Work at a place with strangers. I usually walk to a café or one of the many libraries in the city. The walk there already calms my nerves, puts my worries into perspective, gives me glimpses of solutions, and once I arrive, I already feel a bit lighter. Plus, since I‘ve come all this way, I might as well get some work done. I like the subtle buzz of busyness and the background noises: shuffling paper, clicking keyboards, clattering coffee cups (though I always bring my noise-cancelling headphones and lofi music, just in case). I’ve tried co-working with friends, but I end up being distracted, and just chat the entire time. It‘s like I can only generate social energy or work energy, not both. I can definitely focus better when I‘m with people, but they need to mind their own business, haha.
Change locations throughout the day. When my concentration issues are particularly bad, I will hop around a lot. I‘ll go to a café in the morning, come back home, work a bit there, have lunch, walk to a library or another café, and do another work session there. I know that sounds exhausting, but the walks in between recharge my energy, the changed locations keep my brain engaged, and at the end of the day, I usually amass 10k steps. The day feels much longer and more eventful, and I accomplish most of what I wanted to do. Win win win.

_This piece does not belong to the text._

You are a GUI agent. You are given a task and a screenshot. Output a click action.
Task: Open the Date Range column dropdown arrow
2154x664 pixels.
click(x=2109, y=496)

Now is now, later is later. I usually worry so much about the whole project ahead of me, that I lose sight of the now. My mind is already occupied with step 20, when I haven’t even started on step 1 yet. The question is not „Can I paint this illustration?“, the question is „Can I open up Pinterest, save a handful of inspiration photos to determine the general mood and environment of the scene?“. Doable. Even kind of fun. „Now, can I elaborate on that idea, and come up with a few story prompts or character ideas?“ Sure, why not. And slowly, step by step, I just go through and put the thing together. It may take time, it may be a slow process, but I know that it will eventually lead me somewhere. There‘s really no use in worrying about something that‘s way ahead in the future. What matters is in front of me right now, and it‘s usually small-ish and not so scary.

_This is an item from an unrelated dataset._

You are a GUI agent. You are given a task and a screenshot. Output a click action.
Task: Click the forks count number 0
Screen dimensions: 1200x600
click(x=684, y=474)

Ease into hard tasks. A productivity hack I‘ve heard often is „start with the hardest task“. Sounds great in theory, getting that big scary thing out of the way first thing in the morning. But for me, that‘s the perfect recipe for procrastination and anxiety; I almost feel a physical repulsion at the thought. I‘ve tried it, forced myself to do this for a few days, and got incredibly stressed and burnt out in just that short amount of time. What works much better for me is to start with something quick, easy, and ideally fun. I usually have lots of little things on my to-do list, and they‘re perfect to get the ball rolling: „Check if the application for convention x is open yet“, „update my task list on Notion“, „write down a few painting ideas“, „transfer photos from my phone to PC“—things like that. After that, I could move on to emails (a little harder), then to social media posts (dreaded), and eventually I feel accomplished and confident enough to tackle a painting (incredibly difficult, but fulfilling).

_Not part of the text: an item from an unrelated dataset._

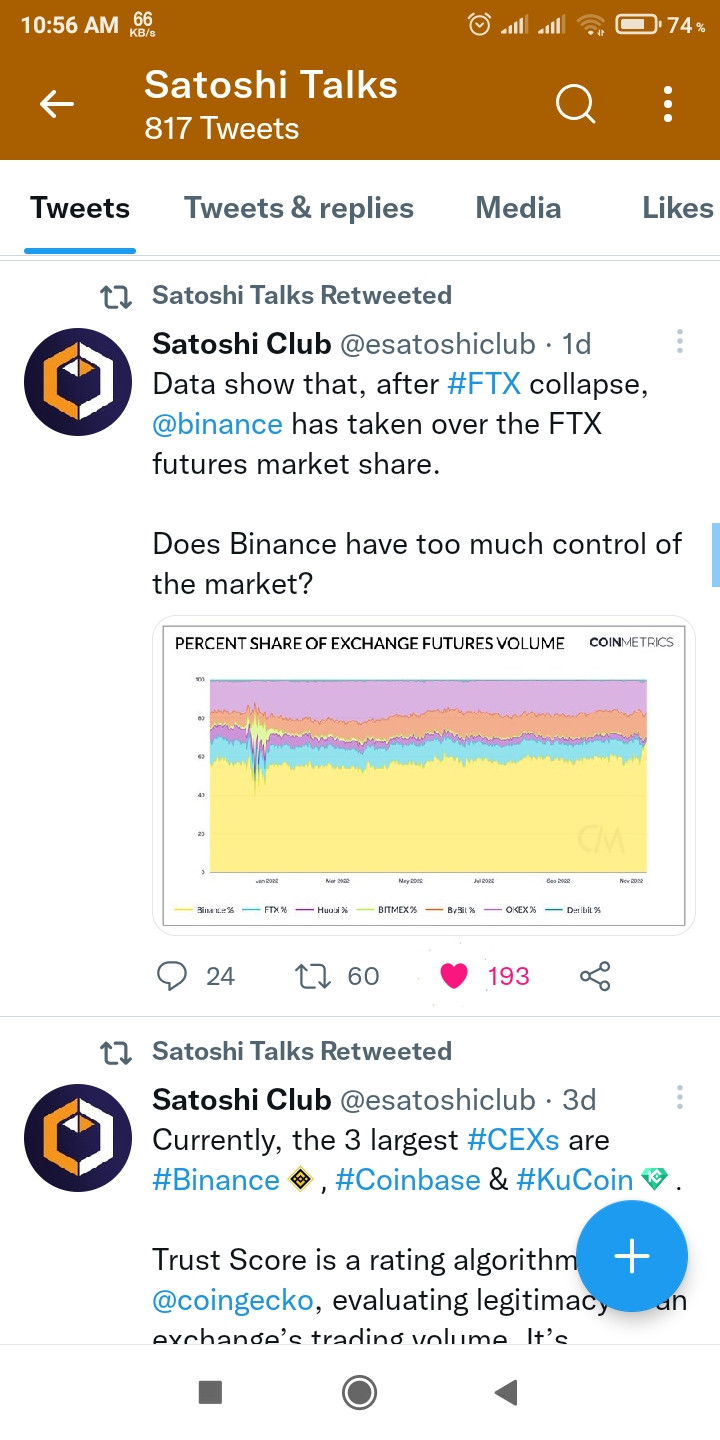
Task: Share the FTX futures tweet
Action: tap(595, 976)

Deliberate de-focus and timers. These days, especially while working from home, I force myself to take breaks to avoid burning out. My tendency is to just keep going until I run out of steam (usually after 1,5h), I get cranky and hungry, so I need to interrupt myself before that happens. I use a variation of the pomodoro technique: 45 minutes focused work, 8 minute break, and repeat. I’ve arrived at these numbers through trial and error, but the most important element is this: During breaks, I deliberately de-focus. No phone, no podcast, no videos, no music, no entertainment. Instead, I do mundane tasks and little chores around the house (make the bed, load the washing machine, clear the kitchen counter, make tea or a snack). Just give that brain a break, it needs it! If I feel mentally strong enough, I also extend this de-focus to other things outside of work, such as cooking dinner, walking, putting on make-up in the morning—all in silence. I know this sounds like torture to most people, but when my brain is running in overdrive, I believe the last thing I should do is feed it more stuff to process. It also gets easier, the more you do it!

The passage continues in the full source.